Würselen. Der 79-jährige Alois Erdweg sitzt an einem Tisch der Sebastianusschule in Würselen. Vor ihm liegt ein Schachbrett. Mit seiner rechten Hand greift er über das Brett und nimmt langsam eine Spielfigur herunter, seinen schwarzen Läufer. „Das hast du gut gesehen, Björn. Den Zug hast du“, lobt er den achtjährigen Jungen, der ihm gegenübersitzt.

Es ist Freitagnachmittag, und somit wieder Zeit für eine der vier Schach-AGs der Schule. Seit 25 Jahren leitet Erdweg diese nun schon und hat damit sozusagen sein Silberjubiläum erreicht. „Es hält geistig fit mit Kindern zu arbeiten“, ist er sich sicher. Und auch die Leiterin der Schule, Susanne Drews, ist begeistert: „Es ist toll, dass wir einen Schachlehrer haben, der seit so vielen Jahren mit so viel Herzblut bei der Sache ist“, freut sie sich.

Während des Unterrichts läuft Erdweg durch den Raum und gibt den Schülern Tipps. „Ich sehe mir die Spiele an und greife korrigierend ein“, erklärt er, während sein Blick über die Schachbretter schweift. Unterstützt wird er bei seiner Arbeit von seinem zwei Jahre jüngeren Bruder Heinrich Erdweg und von einem Freund, dem 71-jährigen Hans Dombrowski. „Die beiden spielen simultan mit den Schülern – so nennt man das“, berichtet er. Sie seien also die direkten Gegner der Kinder. So könne man bestimmte Züge und Taktiken besser einstudieren. Die restlichen Schüler ordnet er der Stärke nach einander zu.

„Herr Erdweg, gucken sie mal, was ich hier jetzt machen soll“, ruft ein Junge vom Nachbartisch zu ihm rüber. „Du musst zusehen, dass du wenigstens noch den Springer erhältst“, antwortet er. Ihm sei wichtig, dass sich keiner langweile, sonst führe das nur zu Chaos, unterstreicht der Schachtrainer. Und seine Lehrmethoden funktionieren. Mit seiner Schulmannschaft, die er aus den besten Kindern der AGs zusammenstellt, sammelte er bei Schachturnieren schon viele Erfolge.

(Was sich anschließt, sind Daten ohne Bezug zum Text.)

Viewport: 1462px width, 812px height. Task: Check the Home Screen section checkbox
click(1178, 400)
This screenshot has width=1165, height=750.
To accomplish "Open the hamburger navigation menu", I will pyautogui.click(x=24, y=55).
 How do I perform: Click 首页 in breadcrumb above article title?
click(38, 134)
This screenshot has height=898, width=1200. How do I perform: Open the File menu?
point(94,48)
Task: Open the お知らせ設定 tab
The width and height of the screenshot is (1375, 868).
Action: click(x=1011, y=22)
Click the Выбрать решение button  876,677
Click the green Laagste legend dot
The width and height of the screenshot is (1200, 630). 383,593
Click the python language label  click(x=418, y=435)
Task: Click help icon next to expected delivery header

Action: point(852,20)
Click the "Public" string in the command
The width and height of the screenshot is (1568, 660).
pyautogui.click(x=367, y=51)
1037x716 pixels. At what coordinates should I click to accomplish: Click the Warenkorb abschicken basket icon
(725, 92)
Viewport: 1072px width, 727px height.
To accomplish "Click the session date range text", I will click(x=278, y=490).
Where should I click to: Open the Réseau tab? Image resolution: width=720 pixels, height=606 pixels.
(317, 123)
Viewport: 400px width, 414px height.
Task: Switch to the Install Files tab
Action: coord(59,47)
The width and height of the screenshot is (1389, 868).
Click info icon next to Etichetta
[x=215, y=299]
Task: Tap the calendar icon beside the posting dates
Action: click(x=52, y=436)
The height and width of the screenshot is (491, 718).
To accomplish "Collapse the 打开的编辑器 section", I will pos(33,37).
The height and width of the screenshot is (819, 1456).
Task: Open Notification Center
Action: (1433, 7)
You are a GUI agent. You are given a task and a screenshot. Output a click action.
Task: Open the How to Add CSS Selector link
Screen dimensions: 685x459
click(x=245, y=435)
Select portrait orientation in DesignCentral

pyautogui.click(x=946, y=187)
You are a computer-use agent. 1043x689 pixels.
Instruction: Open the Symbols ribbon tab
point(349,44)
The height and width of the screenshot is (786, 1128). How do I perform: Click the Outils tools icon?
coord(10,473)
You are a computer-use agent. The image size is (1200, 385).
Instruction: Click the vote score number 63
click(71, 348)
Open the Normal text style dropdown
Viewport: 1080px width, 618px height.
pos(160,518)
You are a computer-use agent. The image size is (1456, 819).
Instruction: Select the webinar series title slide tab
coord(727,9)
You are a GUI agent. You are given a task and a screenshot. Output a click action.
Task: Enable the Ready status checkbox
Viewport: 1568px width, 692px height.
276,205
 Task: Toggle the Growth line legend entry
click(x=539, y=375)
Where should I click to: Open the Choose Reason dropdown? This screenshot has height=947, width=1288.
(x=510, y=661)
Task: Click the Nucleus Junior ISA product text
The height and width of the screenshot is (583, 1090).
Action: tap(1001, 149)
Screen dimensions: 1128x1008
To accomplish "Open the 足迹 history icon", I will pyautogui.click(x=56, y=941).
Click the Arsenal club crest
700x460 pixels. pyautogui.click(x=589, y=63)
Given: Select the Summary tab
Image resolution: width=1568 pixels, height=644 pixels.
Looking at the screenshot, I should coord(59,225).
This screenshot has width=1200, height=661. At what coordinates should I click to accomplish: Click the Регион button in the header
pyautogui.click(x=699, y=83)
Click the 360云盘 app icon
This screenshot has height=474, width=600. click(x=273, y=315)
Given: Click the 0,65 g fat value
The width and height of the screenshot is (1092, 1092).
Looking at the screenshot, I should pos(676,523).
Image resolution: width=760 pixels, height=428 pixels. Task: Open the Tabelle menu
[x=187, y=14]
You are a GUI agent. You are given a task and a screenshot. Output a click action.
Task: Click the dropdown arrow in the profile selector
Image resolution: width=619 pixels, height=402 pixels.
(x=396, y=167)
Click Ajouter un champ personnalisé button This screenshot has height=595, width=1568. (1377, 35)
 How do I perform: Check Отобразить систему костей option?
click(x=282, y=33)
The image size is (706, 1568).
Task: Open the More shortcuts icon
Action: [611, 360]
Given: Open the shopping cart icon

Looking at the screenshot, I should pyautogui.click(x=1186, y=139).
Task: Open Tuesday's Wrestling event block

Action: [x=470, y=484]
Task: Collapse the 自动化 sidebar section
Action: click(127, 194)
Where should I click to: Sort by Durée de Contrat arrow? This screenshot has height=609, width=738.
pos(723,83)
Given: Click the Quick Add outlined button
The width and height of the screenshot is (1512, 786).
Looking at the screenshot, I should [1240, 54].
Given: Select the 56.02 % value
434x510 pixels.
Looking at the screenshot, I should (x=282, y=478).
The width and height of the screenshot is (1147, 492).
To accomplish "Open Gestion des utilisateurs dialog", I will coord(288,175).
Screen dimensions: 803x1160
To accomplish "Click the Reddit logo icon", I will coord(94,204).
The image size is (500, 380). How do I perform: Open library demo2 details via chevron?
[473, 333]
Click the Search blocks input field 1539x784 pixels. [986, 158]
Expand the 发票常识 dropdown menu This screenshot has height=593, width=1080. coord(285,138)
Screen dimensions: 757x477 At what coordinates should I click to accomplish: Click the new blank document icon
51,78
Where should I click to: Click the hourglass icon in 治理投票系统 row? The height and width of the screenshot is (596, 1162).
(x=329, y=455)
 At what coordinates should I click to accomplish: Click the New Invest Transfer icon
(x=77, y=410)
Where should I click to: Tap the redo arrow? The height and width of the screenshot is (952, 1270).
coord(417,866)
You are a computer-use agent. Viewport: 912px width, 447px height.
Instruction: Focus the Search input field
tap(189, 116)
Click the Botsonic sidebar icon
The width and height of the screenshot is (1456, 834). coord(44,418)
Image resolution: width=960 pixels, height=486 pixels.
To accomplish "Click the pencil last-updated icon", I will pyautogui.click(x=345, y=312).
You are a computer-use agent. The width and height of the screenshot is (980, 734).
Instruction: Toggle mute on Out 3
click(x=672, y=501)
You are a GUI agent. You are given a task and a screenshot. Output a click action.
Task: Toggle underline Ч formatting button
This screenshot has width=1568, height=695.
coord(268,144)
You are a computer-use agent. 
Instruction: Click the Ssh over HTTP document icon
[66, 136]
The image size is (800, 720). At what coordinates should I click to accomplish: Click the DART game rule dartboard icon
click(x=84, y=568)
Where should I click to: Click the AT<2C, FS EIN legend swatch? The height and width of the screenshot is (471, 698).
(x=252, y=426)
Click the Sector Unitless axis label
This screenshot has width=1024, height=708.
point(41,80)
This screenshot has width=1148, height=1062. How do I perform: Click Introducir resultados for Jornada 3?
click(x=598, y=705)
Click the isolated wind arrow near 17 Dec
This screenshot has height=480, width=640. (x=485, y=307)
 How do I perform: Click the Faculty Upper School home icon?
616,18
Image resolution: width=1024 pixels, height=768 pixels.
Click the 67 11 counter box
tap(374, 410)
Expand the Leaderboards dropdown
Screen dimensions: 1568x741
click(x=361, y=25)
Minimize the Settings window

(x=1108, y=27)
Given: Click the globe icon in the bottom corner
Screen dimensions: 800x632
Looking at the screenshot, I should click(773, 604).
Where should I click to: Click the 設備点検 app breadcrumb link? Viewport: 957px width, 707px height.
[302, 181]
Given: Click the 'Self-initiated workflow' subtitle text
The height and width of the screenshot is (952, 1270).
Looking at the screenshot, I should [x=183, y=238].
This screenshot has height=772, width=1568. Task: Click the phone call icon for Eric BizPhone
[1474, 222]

So auch beim dem Grundschulturnier des Würselener Schachvereins, das alle zwei Jahre stattfindet. „Wir haben schon fünf Mal in Folge den Pokal erspielen können“, schildert er. Dieses Jahr wolle man den Sieg zum sechsten Mal holen. „Wir sind sicher, dass wir das schaffen“, zeigt sich auch Drews optimistisch.

Erdweg selbst konnte als Schachspieler vor vielen Jahren auch Siege verbuchen. „Ich war zum Beispiel mal Vereinsmeister bei der Aachener Schachgesellschaft“, sagt er. Wann genau das war, daran könne er sich aber nicht mehr erinnern. 1952 hätten seine Eltern den beiden ältesten Söhnen der Familie ein Schachbrett geschenkt, damals sei seine Leidenschaft für das Spiel entflammt.

Zehn Jahre später trat er der Schachgesellschaft bei. Seit er 1975 nach Würselen zog, ist er dort im Schachverein. Und als Vereinsmitglied sei es ihm natürlich auch immer an gutem Nachwuchs gelegen. Daher sei die Talentsichtung in den AGs sehr wichtig, erklärt er. Doch meistens würden gerade Jungen ihr Fußballtraining dem Schachunterricht vorziehen, schmunzelt er, während er auf die Uhr an seinem linken Handgelenk blickt.

Es ist zehn nach eins. Die Stunde ist fast vorüber. „So, und jetzt: Aufräumen! Nächste Woche geht’s weiter“, sagt er den Kindern.